Example 4 Synthesis of Zinc Salt

NaOH 1.59 mmol and 1.59 mmol of the compound synthesized in Preparation Example 2 were added to 20 ml of methanol, and refluxed and stirred. When the solution became transparent, 1.59 mmol of zinc acetate and dihydrate was added thereto, and the mixture was refluxed and stirred for 16 hours. After cooling, the solid was filtered and washed with water and methanol to obtain the target compound of formula 11 in 85% yield.

Example 5 Fabrication of Organic Electroluminescent Device

The glass substrate coated with indium tin oxide (ITO) was ultrasonically cleaned, and again washed with deionized water, then degreased with toluene gas and dried. Next, a hole injection layer was formed by vacuum deposition of 150 m thick m-MTDATA on the ITO electrode, and a hole transport layer was formed by vacuum deposition of α-NPD on the hole injection layer to 500 mm thick. The organic metal complex synthesized in Example 1 was deposited on the hole transport layer to a thickness of 600 kPa to form an organic light emitting layer, and then Alq3 was deposited on the organic light emitting layer to a thickness of 300 kW to form an electron transport layer. Finally, the organic electroluminescent device was manufactured by forming a cathode by depositing Mg-Ag at a thickness of 2000 kPa on the electron transport layer. The luminous efficiency of the manufactured organic electroluminescent device was 2.1 lm / w, and showed a maximum light emission intensity of 6000 cd / m ² and a maximum light emission wavelength of 465 nm at 15V.

Example 6 Fabrication of Organic Electroluminescent Device

An organic electroluminescent device was manufactured in the same manner as in Example 5, except that the organometallic complex obtained in Example 4 was used. The luminous efficiency of the manufactured organic electroluminescent device was 1.81 lm / w, and showed a maximum emission intensity of 5500 cd / m ² and a maximum emission wavelength of 450 nm at 15V.

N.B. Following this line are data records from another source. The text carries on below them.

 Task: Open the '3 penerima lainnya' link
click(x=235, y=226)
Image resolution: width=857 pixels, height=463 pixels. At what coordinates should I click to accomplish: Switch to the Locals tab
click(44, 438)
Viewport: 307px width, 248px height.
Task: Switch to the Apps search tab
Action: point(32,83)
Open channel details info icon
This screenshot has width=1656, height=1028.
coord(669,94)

As described above, the novel organometallic complex containing the oxa- or thiadiazole moiety according to the present invention is not only excellent in heat resistance and stable, but also emits blue light of high quality and various wavelengths depending on the substituent. The organometallic complex may not only be used as a host material or a blue dopant of the organic light emitting layer, but may also be used as an electron transport layer.

Claims (4)

An organometallic complex having a structure of Formula 3 below, which emits light by receiving energy generated by electron-hole recombination. [Formula 3] Wherein M ₁ is Li, Na or K, R ₁ to R ₉ may be the same or different from each other, hydrogen or substituted or unsubstituted alkyl, aryl, heteroaryl or fused ring of 1 to 10 carbon atoms ) And X is O or S. delete A first electrode having a high work function; A second electrode having a low work function; And An organic electroluminescent device comprising an organometallic complex of Formula 3 and comprising at least one organic compound layer positioned between the first and second electrodes. [Formula 3] Wherein M ₁ is Li, Na or K, R ₁ to R ₉ may be the same or different from each other, hydrogen or substituted or unsubstituted alkyl, aryl, heteroaryl or fused ring of 1 to 10 carbon atoms ) And X is O or S. The organic electroluminescent device according to claim 3, wherein the organic compound layer including the organometallic complex is an organic light emitting layer or an electron transport layer formed between the second electrode and the organic light emitting layer.